The need for speed
As I’ve written before, the main engine that we are using to provision users on our Exchange system is Microsoft‘s Hosted Messaging and Collaboration (HMC) framework.
I’ve had a few issues with it and various hoops that I have had to jump through. Many of which I have not had a chance to document on this blog. Those will hopefully come out in the coming months.
Today, I was dealing with a speed issue that we have been having in our customer portal that hits HMC. The page is pretty basic, it gives a listing of all the users, the name, login address, what package they are assigned and then some actions that can be taken on the user such as edit, delete, disable. This is all in house code that shows this information with calls being made to HMC to get the data.
Unfortunately, I made a mistake in my initial development. Originally, I got a listing of all the users and had 90% of the information that I needed. Another call was needed to get the assigned package for each user. If you have 5-10 users, this isn’t a huge deal. Try it with 100, or 1000. It gets really ugly really fast.
On one particular customer that I was looking at, they have 120 users. Their page was loading in 41 seconds. 41 freaking seconds!!! 7 seconds for the AD search to grab the users with mailboxes. Then somewhere between .1 and .3 seconds per user to equal 34 seconds of the page load.
The solution, remove the package display code.

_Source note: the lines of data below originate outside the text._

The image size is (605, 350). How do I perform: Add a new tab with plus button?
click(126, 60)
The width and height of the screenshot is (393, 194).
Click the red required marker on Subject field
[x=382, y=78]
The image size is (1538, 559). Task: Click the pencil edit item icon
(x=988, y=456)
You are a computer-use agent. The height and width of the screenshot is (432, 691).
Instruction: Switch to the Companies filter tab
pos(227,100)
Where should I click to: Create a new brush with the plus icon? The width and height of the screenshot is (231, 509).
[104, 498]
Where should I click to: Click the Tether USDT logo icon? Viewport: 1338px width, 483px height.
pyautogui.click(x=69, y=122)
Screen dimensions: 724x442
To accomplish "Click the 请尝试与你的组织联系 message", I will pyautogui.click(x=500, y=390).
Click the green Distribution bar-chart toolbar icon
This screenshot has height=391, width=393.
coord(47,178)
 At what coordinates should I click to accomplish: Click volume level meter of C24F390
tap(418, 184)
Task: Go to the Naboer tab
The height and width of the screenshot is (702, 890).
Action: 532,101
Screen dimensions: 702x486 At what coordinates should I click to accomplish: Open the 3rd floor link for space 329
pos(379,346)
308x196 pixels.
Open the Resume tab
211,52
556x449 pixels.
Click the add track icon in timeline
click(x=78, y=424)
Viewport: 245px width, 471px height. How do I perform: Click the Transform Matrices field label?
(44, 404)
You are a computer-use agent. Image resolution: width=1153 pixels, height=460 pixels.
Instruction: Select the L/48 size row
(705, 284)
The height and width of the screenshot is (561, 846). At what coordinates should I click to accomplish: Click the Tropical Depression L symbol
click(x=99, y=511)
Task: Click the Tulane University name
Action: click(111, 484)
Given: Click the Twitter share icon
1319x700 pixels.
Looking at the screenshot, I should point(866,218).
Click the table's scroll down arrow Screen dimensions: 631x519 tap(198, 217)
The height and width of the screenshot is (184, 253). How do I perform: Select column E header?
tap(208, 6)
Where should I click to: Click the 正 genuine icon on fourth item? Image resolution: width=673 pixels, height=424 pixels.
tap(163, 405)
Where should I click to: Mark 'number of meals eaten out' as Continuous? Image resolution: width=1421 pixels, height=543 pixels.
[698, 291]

What? But doesn’t the user want to see this data?!?! Maybe. But seeing as they have to go to the edit page anyway to change the package, it really isn’t needed on the account listing page. So why display it there. It slows down the user experience which is more of a negative than having it on the page.
It wasn’t an easy decision to remove this information. I thought of a whole bunch of ways where I could tuck that data away so I could grab it more efficiently. But in the end, less is less. Removing that data cleaned up the look of the page and vastly improved the load times. Its only been in the wild for a for hours so we’ll see what the users have to say about the change.